In about a week, the eyes of state lawmakers and invited guests at the Medina Performing Arts Center will be focused on Gov. John Kasich as he offers his fourth State of the State address.
For the entire evening, those same eyes will be resting on the work of Kristin Jorris and Tomeka Lewis and a handful of other prison inmates who spent recent weeks planning and stitching together the oversized Ohio flag that will serve as a backdrop for the governor’s annual joint address to the Legislature.
For the third consecutive year, inmates at the Ohio Reformatory for Women in Marysville, through the Ohio Department of Corrections’ Ohio Penal Industries program, have sewed massive lengths of fabric into an auditorium curtain adorned with the larger-than-life banner.

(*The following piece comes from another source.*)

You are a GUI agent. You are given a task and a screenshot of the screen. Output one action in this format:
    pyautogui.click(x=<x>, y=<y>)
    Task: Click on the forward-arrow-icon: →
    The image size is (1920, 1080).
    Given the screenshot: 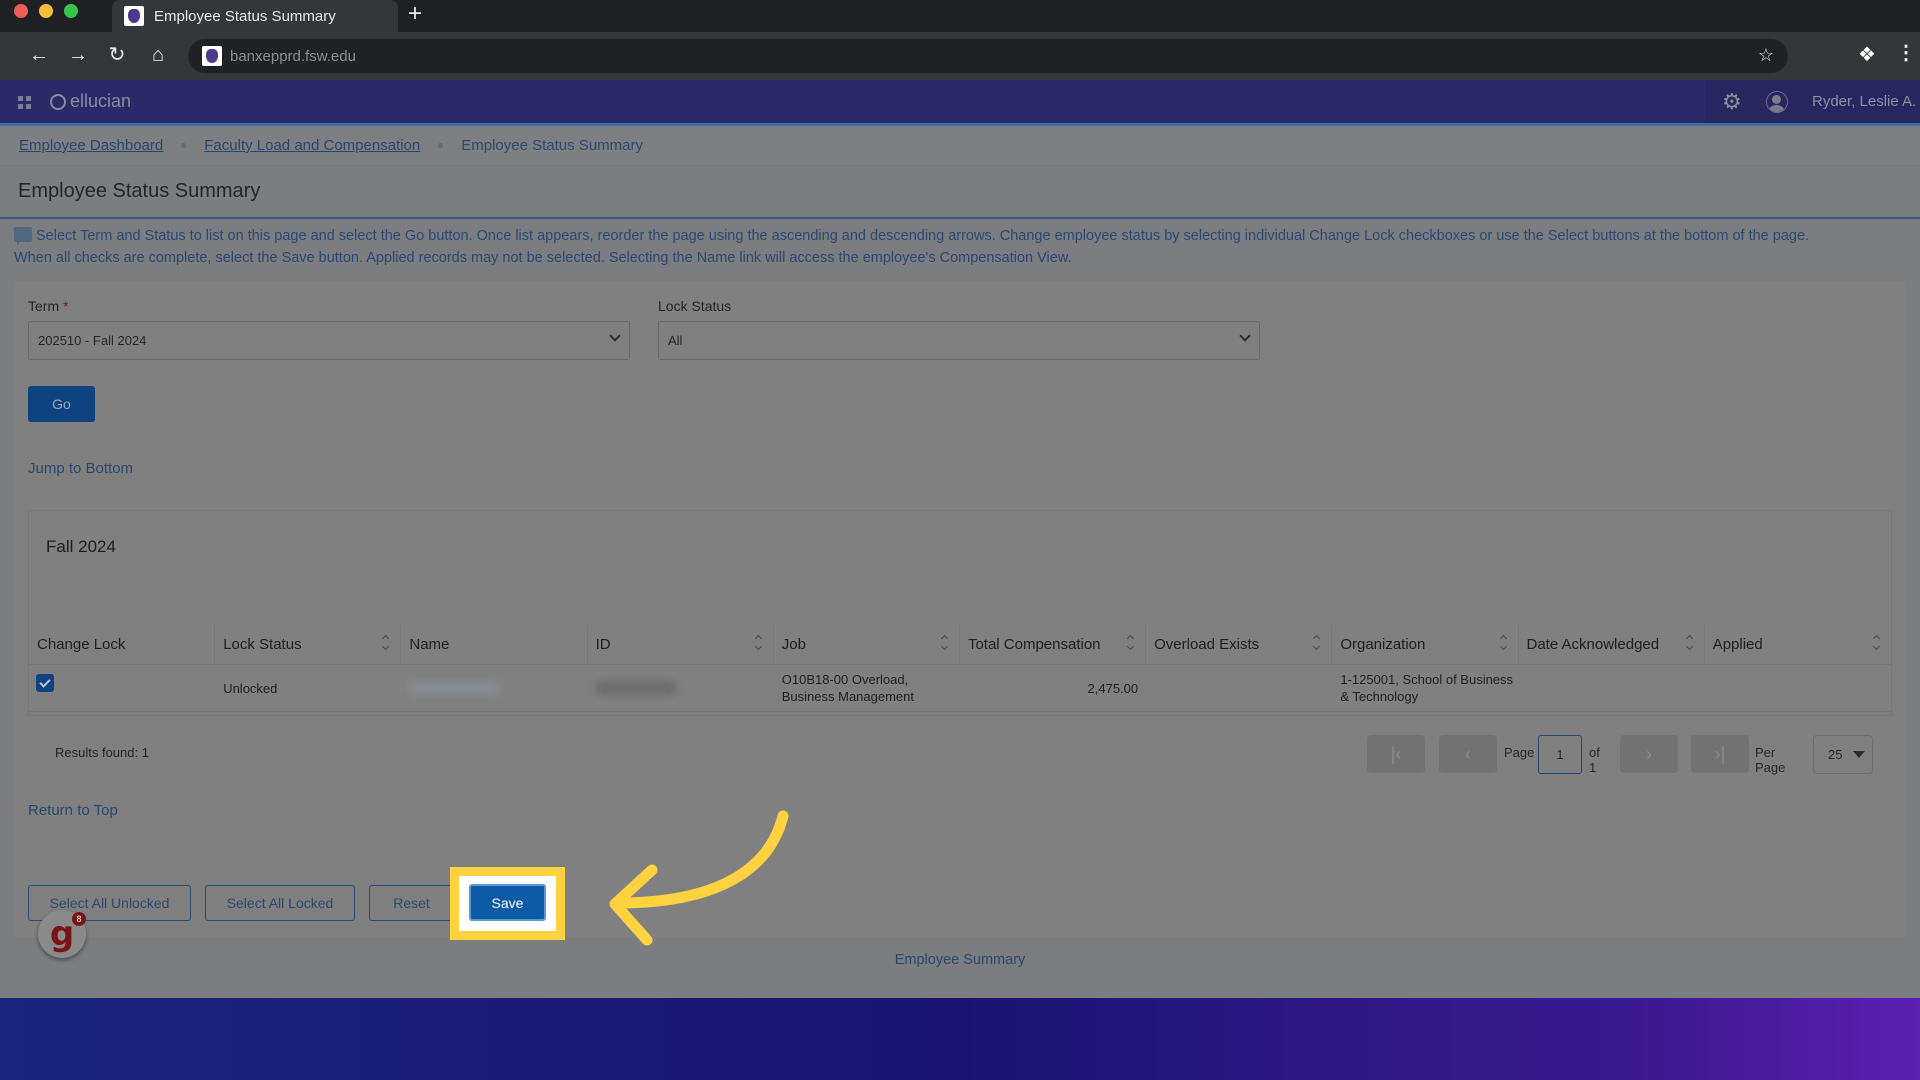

In the process, the inmates are learning a trade and positioning themselves for jobs once their incarceration has ended.
“A lot of them, before they came here, don’t understand that it’s important in your life that you give something to the community, but you also earn a living,” said Cindy Salzgaber, industry manager in correctional industries at the prison. “So a lot of them that haven’t had jobs understand that it’s important to come to work everyday, to get along with the people that you work with and also how to take orders from your bosses, respect — all of the things that we grew up knowing how to do, we try to teach here.”
There are more than 1,400 inmates across the state involved in industry activities, working on farms or making office furniture and janitorial supplies and other products that are then used in prisons or sold to other government agencies, schools and nonprofit groups, said JoEllen Smith, state prisons spokeswoman.